INPUT FOR THIS TASK: Begin

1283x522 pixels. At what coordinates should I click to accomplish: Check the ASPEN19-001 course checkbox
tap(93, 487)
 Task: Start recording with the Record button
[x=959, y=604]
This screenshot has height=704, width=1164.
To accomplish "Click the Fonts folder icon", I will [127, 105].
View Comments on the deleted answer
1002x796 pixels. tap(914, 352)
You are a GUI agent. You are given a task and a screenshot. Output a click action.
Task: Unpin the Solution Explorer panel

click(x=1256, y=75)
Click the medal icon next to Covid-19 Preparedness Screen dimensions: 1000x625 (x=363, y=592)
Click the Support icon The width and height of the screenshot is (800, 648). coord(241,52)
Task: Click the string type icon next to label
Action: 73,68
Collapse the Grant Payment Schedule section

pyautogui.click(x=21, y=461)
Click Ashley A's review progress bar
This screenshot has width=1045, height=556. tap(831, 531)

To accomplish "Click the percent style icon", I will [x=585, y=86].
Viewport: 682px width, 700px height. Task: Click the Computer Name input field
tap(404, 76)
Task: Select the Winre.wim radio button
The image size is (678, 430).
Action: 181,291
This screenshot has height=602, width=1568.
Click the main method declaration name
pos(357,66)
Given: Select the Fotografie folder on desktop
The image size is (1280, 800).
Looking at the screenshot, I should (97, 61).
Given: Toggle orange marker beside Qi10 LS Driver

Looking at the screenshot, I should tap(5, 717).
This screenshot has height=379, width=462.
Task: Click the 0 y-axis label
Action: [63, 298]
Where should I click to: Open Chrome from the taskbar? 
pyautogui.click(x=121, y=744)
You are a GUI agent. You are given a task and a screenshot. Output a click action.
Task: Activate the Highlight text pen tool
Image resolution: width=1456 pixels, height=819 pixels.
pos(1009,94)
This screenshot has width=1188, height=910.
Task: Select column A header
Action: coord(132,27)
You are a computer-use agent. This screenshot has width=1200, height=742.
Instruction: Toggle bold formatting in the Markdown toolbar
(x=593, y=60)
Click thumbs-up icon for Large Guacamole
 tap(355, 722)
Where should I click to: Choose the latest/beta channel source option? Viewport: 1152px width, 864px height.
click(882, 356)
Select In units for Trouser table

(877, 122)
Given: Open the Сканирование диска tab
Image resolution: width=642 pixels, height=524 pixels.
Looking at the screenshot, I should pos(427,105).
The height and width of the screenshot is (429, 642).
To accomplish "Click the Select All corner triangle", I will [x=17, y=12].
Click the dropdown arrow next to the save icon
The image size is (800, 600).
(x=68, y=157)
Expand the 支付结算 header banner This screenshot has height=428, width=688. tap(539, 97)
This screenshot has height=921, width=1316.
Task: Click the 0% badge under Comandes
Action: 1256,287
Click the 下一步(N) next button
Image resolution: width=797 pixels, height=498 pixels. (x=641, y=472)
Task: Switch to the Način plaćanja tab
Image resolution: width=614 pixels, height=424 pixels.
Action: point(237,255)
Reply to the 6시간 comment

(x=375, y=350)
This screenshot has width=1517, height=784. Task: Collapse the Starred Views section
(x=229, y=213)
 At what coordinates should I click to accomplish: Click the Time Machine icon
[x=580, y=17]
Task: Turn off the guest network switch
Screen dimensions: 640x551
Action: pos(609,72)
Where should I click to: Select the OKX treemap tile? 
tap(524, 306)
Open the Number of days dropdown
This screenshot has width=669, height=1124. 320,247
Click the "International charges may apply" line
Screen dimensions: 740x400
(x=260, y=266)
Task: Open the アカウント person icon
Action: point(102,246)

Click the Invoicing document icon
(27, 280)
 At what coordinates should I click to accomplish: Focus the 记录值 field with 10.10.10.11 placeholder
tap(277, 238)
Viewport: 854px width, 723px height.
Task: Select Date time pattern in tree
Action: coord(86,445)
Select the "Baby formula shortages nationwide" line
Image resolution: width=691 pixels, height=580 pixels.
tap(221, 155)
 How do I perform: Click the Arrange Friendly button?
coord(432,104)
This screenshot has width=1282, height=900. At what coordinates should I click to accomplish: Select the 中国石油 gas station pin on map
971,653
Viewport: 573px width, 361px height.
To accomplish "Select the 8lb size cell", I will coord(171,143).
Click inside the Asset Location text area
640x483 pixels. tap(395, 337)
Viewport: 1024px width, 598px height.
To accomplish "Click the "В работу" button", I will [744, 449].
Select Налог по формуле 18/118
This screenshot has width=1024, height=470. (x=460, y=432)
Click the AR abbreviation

INPUT FOR THIS TASK: End

** ASSIGNMENT **
Every entry above needs to be duplicated exactly.

** FINISHED EXERCISE **
1283x522 pixels. At what coordinates should I click to accomplish: Check the ASPEN19-001 course checkbox
tap(93, 487)
 Task: Start recording with the Record button
[x=959, y=604]
This screenshot has height=704, width=1164.
To accomplish "Click the Fonts folder icon", I will [127, 105].
View Comments on the deleted answer
1002x796 pixels. tap(914, 352)
You are a GUI agent. You are given a task and a screenshot. Output a click action.
Task: Unpin the Solution Explorer panel

click(x=1256, y=75)
Click the medal icon next to Covid-19 Preparedness Screen dimensions: 1000x625 (x=363, y=592)
Click the Support icon The width and height of the screenshot is (800, 648). coord(241,52)
Task: Click the string type icon next to label
Action: 73,68
Collapse the Grant Payment Schedule section

pyautogui.click(x=21, y=461)
Click Ashley A's review progress bar
This screenshot has width=1045, height=556. tap(831, 531)

To accomplish "Click the percent style icon", I will [x=585, y=86].
Viewport: 682px width, 700px height. Task: Click the Computer Name input field
tap(404, 76)
Task: Select the Winre.wim radio button
The image size is (678, 430).
Action: 181,291
This screenshot has height=602, width=1568.
Click the main method declaration name
pos(357,66)
Given: Select the Fotografie folder on desktop
The image size is (1280, 800).
Looking at the screenshot, I should (97, 61).
Given: Toggle orange marker beside Qi10 LS Driver

Looking at the screenshot, I should tap(5, 717).
This screenshot has height=379, width=462.
Task: Click the 0 y-axis label
Action: [63, 298]
Where should I click to: Open Chrome from the taskbar? 
pyautogui.click(x=121, y=744)
You are a GUI agent. You are given a task and a screenshot. Output a click action.
Task: Activate the Highlight text pen tool
Image resolution: width=1456 pixels, height=819 pixels.
pos(1009,94)
This screenshot has width=1188, height=910.
Task: Select column A header
Action: coord(132,27)
You are a computer-use agent. This screenshot has width=1200, height=742.
Instruction: Toggle bold formatting in the Markdown toolbar
(x=593, y=60)
Click thumbs-up icon for Large Guacamole
 tap(355, 722)
Where should I click to: Choose the latest/beta channel source option? Viewport: 1152px width, 864px height.
click(882, 356)
Select In units for Trouser table

(877, 122)
Given: Open the Сканирование диска tab
Image resolution: width=642 pixels, height=524 pixels.
Looking at the screenshot, I should pos(427,105).
The height and width of the screenshot is (429, 642).
To accomplish "Click the Select All corner triangle", I will [x=17, y=12].
Click the dropdown arrow next to the save icon
The image size is (800, 600).
(x=68, y=157)
Expand the 支付结算 header banner This screenshot has height=428, width=688. tap(539, 97)
This screenshot has height=921, width=1316.
Task: Click the 0% badge under Comandes
Action: 1256,287
Click the 下一步(N) next button
Image resolution: width=797 pixels, height=498 pixels. (x=641, y=472)
Task: Switch to the Način plaćanja tab
Image resolution: width=614 pixels, height=424 pixels.
Action: point(237,255)
Reply to the 6시간 comment

(x=375, y=350)
This screenshot has width=1517, height=784. Task: Collapse the Starred Views section
(x=229, y=213)
 At what coordinates should I click to accomplish: Click the Time Machine icon
[x=580, y=17]
Task: Turn off the guest network switch
Screen dimensions: 640x551
Action: pos(609,72)
Where should I click to: Select the OKX treemap tile? 
tap(524, 306)
Open the Number of days dropdown
This screenshot has width=669, height=1124. 320,247
Click the "International charges may apply" line
Screen dimensions: 740x400
(x=260, y=266)
Task: Open the アカウント person icon
Action: point(102,246)

Click the Invoicing document icon
(27, 280)
 At what coordinates should I click to accomplish: Focus the 记录值 field with 10.10.10.11 placeholder
tap(277, 238)
Viewport: 854px width, 723px height.
Task: Select Date time pattern in tree
Action: coord(86,445)
Select the "Baby formula shortages nationwide" line
Image resolution: width=691 pixels, height=580 pixels.
tap(221, 155)
 How do I perform: Click the Arrange Friendly button?
coord(432,104)
This screenshot has width=1282, height=900. At what coordinates should I click to accomplish: Select the 中国石油 gas station pin on map
971,653
Viewport: 573px width, 361px height.
To accomplish "Select the 8lb size cell", I will coord(171,143).
Click inside the Asset Location text area
640x483 pixels. tap(395, 337)
Viewport: 1024px width, 598px height.
To accomplish "Click the "В работу" button", I will [744, 449].
Select Налог по формуле 18/118
This screenshot has width=1024, height=470. (x=460, y=432)
Click the AR abbreviation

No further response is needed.